The very last one - after 3775 monologues, or so...

Please head to the jump.

And, I'll post the nice interview with Conan later, or after the midnight embargo.

To the jump!

welcome to the exciting season finale of the tonight show, ladies and gentlemen.

as You know, this is our last show after 17 years - I want to thank all the people that made it possible - Michael Jackson, monica lewinksy, bill clinton …

17 years … do you realize when i started this show, my hair was black and the president was white. did you know that?

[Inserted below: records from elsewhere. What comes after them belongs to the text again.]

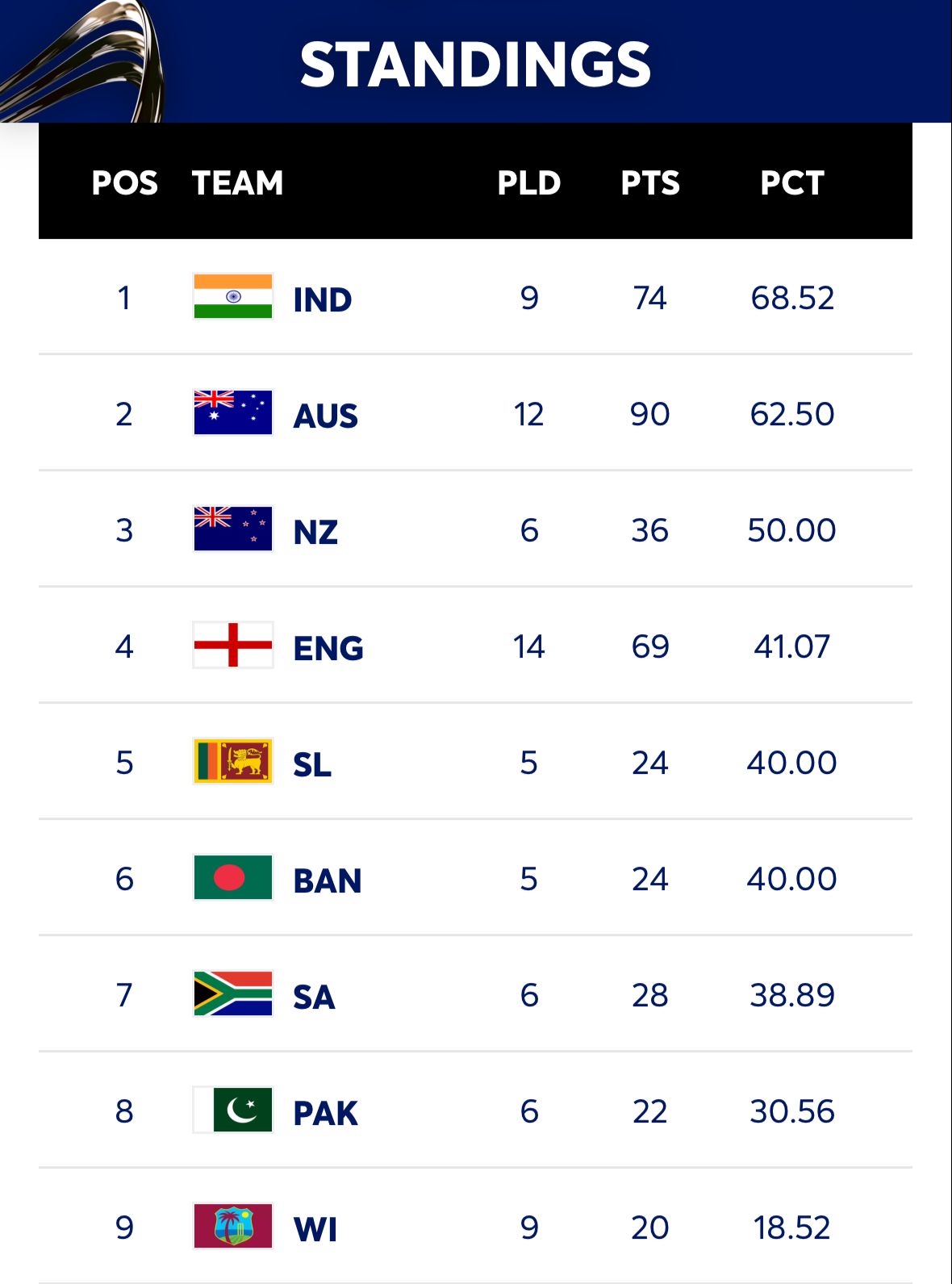Click the India flag icon

tap(233, 297)
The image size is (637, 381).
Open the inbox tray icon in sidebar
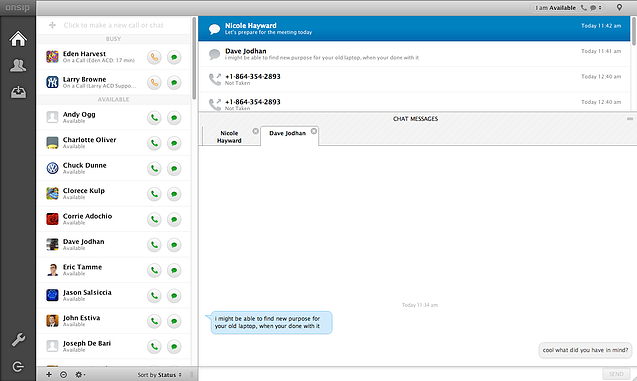click(18, 92)
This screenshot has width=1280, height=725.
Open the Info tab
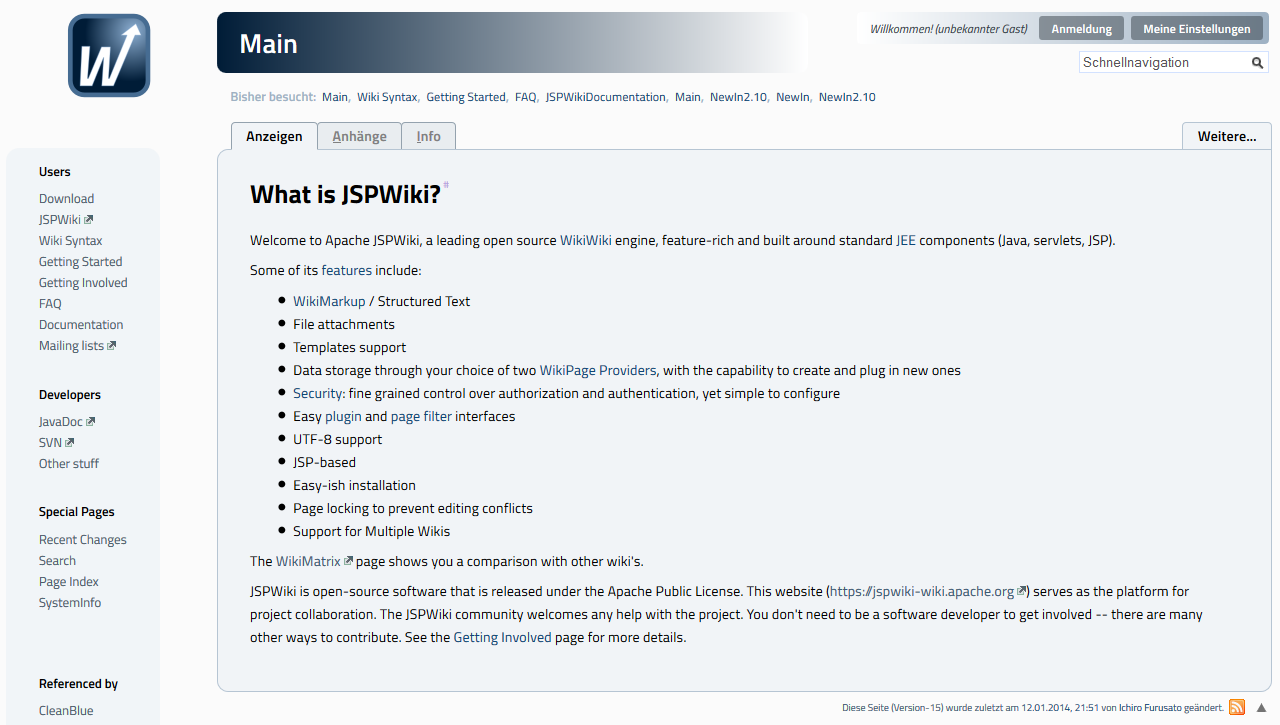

WHEN WE STARTED THIS SHOW 17 YEARS AGO, JON AND KATE WERE BOTH EIGHT!

THE ONLY THING THAT HASN’T CHANGED IN 17 YEARS…THE CLIPPERS STILL SUCK.

it was nostalgic coming into the lot this morning. we’ve had the same security guard the whole time, and he said the same thing to me today he said for the past 17 years. “and you are?”

i tell you, NBC has been nothing but great TODAY. jeff zucker called me, they SAID THAT I CAN PURCHASE THE ROBE THAT’S hanging IN MY ROOM.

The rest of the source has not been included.